#### [WHAT IS BEING ASKED]
Scan the material below for the string "checkbox". Report every line that has it.
──────────────────────────────
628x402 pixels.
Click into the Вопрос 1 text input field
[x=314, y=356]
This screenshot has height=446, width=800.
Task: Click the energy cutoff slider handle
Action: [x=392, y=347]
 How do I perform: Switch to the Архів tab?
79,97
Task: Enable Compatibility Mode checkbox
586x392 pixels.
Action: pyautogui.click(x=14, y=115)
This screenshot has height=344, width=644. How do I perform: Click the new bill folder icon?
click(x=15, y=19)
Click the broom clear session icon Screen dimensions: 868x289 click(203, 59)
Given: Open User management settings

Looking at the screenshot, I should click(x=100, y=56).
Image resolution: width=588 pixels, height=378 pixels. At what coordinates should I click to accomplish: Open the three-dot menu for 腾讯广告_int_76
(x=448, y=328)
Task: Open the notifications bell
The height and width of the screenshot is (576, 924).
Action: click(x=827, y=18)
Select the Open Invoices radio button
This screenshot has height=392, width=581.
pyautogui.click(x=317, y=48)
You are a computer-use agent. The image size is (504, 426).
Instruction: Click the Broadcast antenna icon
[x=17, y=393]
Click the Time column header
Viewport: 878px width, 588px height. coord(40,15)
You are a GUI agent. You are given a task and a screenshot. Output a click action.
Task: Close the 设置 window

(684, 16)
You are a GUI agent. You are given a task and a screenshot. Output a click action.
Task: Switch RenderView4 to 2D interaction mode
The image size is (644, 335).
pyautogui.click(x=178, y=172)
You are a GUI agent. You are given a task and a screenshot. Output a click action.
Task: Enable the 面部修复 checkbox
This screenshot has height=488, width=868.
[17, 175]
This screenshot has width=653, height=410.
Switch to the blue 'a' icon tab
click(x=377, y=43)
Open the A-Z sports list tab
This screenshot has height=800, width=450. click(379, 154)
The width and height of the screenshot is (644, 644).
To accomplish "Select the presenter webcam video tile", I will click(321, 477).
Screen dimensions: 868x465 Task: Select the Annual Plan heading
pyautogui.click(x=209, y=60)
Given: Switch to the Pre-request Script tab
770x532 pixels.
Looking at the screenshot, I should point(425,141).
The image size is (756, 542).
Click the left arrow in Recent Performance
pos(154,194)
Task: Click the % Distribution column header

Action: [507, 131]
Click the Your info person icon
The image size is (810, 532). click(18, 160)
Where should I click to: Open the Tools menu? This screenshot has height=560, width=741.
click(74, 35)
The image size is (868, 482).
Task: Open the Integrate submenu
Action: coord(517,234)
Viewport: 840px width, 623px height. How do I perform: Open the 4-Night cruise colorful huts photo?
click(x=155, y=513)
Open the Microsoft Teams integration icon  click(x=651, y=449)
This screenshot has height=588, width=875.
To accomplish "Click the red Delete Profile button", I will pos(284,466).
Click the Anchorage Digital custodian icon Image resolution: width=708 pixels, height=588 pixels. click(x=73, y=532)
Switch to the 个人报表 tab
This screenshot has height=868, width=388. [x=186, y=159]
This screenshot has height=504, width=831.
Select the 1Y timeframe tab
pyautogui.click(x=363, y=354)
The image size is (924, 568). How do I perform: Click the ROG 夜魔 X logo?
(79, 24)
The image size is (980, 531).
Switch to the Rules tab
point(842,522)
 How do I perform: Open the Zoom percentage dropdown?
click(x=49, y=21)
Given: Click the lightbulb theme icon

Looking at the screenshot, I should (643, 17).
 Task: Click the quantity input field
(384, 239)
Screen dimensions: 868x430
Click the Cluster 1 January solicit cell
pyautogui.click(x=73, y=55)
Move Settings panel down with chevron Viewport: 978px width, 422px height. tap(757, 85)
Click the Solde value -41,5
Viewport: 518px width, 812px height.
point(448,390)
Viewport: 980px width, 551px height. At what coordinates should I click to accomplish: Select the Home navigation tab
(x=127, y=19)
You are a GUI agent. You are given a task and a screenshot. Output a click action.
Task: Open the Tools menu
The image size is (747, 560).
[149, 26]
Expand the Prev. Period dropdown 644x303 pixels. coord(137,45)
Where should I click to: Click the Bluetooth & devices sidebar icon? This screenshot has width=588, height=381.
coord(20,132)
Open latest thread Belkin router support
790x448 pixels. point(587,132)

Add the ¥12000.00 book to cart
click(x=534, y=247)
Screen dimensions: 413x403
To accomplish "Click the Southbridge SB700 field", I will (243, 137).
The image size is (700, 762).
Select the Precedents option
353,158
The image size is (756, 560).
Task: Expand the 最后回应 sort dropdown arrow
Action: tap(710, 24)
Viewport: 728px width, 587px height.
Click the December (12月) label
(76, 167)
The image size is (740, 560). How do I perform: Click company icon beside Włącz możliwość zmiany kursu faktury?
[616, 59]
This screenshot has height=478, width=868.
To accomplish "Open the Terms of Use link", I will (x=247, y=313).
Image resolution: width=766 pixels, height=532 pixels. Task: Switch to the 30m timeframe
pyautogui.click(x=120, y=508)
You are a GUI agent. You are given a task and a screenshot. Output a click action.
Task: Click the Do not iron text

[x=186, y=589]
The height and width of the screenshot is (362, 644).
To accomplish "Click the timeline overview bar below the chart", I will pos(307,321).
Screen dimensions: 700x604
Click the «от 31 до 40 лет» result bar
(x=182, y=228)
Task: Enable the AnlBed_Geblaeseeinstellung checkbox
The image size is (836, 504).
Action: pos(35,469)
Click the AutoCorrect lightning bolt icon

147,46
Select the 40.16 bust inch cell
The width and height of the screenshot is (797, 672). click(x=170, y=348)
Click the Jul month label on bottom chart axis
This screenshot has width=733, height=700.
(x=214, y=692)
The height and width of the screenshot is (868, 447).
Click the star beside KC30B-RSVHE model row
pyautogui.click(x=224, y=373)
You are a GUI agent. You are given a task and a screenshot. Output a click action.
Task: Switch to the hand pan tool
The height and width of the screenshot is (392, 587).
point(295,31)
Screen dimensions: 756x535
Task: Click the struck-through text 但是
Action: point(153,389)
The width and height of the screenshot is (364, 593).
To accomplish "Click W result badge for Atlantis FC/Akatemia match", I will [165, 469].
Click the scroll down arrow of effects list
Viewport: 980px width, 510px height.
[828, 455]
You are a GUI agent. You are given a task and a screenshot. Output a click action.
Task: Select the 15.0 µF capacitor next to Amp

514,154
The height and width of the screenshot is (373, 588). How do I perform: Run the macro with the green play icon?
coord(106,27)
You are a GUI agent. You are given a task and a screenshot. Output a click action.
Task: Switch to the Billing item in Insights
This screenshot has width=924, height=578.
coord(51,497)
──────────────────────────────
#### [OUTPUT BELOW]
Task: Enable Compatibility Mode checkbox
Task: Enable the 面部修复 checkbox
Task: Enable the AnlBed_Geblaeseeinstellung checkbox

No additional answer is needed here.